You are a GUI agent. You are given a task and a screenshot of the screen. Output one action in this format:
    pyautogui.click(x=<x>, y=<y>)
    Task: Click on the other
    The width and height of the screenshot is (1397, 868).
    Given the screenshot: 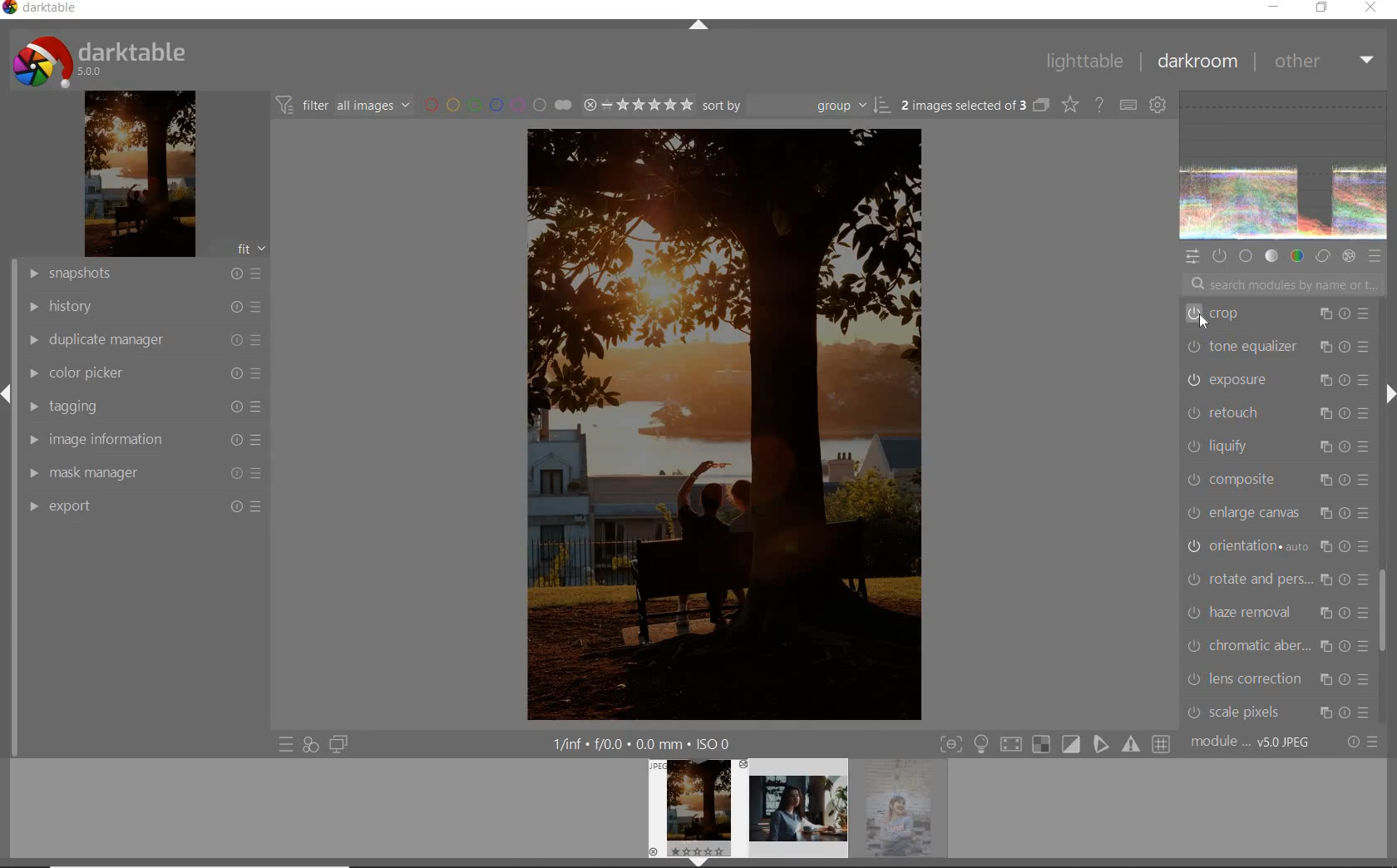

EXERCISE PROMPT:
Reproduce the data above line for line, word for word, and leave out any picture.

TASK SOLUTION:
You are a GUI agent. You are given a task and a screenshot of the screen. Output one action in this format:
    pyautogui.click(x=<x>, y=<y>)
    Task: Click on the other
    The width and height of the screenshot is (1397, 868).
    Given the screenshot: 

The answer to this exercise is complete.